A similar sense of vastness is captured in the spaces between the notes on the beautiful ‘On Opposite Sides of Sleep’, underpinned by the sustained tones of the chord organ, which act as a static horizon across which the bass clarinet sketches its sparse, jazzy variations.

The influence of Pauline Oliveros comes to the fore in the drones of ‘A Visible Length of light’ and ‘To Bridge the Chasm of Experience’. Both pieces share similarities with Horse Sings from Cloud, though Oliveros’ accordion and voice are replaced here by whispers, tape, bass clarinet, and organ. More than the sound itself, I feel there’s a spiritual kinship between the two composers’ work, which also resonates with Newman’s aesthetic of presence.

Just as the painter became involved with the idea of making the viewer present by confronting him with the totality of his color-field paintings, Oliveros focused on the conscious nature of listening as a way to be aware of, and connect with, one’s environment, as she will expand in her Deep Listening practice.

## Stated exercise A:
In the review, what replaces Oliveros' accordion and voice in the two drone pieces?
The review and the listing were taken from unrelated sources.

## Given records:
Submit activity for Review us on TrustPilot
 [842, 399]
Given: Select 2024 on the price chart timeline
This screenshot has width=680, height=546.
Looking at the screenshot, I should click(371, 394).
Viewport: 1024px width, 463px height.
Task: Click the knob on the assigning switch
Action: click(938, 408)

## Stated exercise B:
Return every line of the listing word for word.

## Complete response A:
Whispers, tape, bass clarinet, and organ.

## Complete response B:
Submit activity for Review us on TrustPilot
 [842, 399]
Given: Select 2024 on the price chart timeline
This screenshot has width=680, height=546.
Looking at the screenshot, I should click(371, 394).
Viewport: 1024px width, 463px height.
Task: Click the knob on the assigning switch
Action: click(938, 408)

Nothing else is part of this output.